What you should do
Find the lines below that contain the word "Aimable" and count them. Only the number should be given.
*** Opening of Exercise materials ***
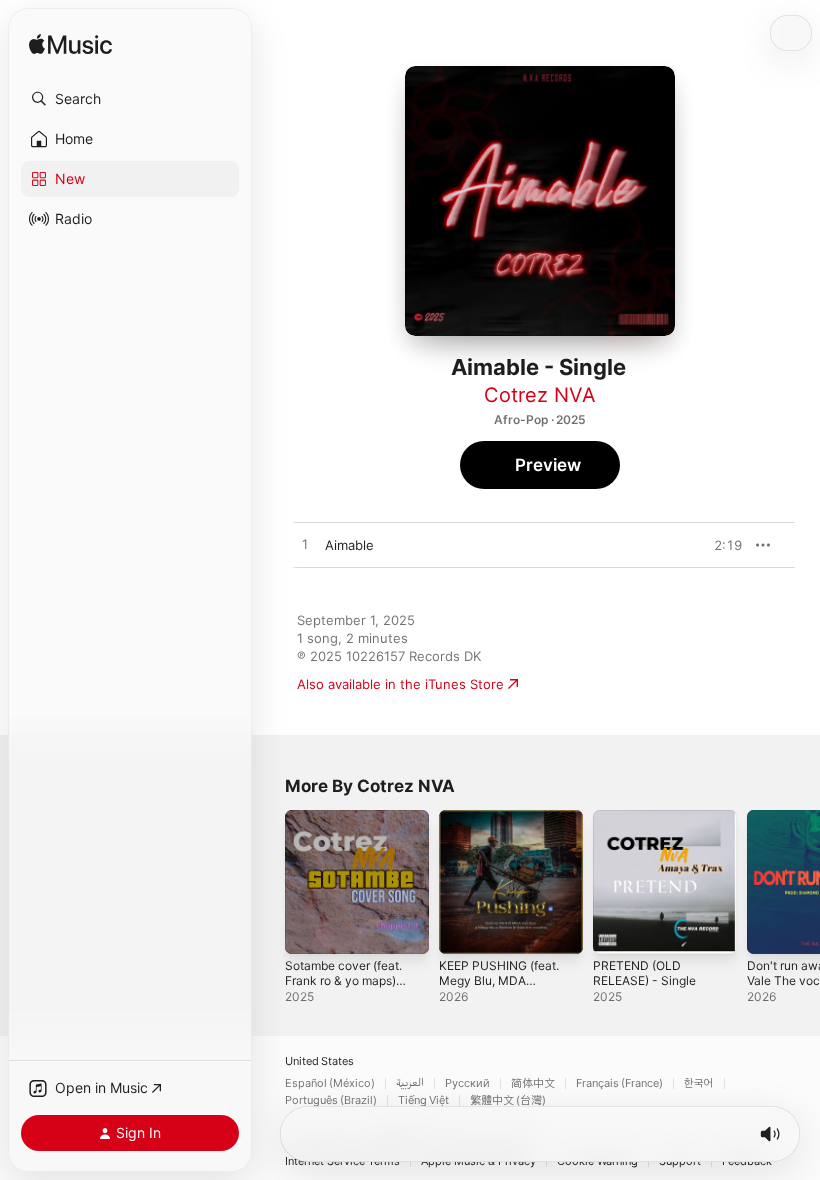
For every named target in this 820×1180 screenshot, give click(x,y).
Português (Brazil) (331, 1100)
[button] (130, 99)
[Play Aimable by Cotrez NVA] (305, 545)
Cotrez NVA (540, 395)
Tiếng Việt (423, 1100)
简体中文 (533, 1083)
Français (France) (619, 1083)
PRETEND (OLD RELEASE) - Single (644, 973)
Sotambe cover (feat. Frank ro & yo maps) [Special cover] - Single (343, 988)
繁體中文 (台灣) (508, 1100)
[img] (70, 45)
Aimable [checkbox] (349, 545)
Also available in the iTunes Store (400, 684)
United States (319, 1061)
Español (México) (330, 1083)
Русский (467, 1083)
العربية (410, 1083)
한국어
*** Close of Exercise materials ***
Solution below
2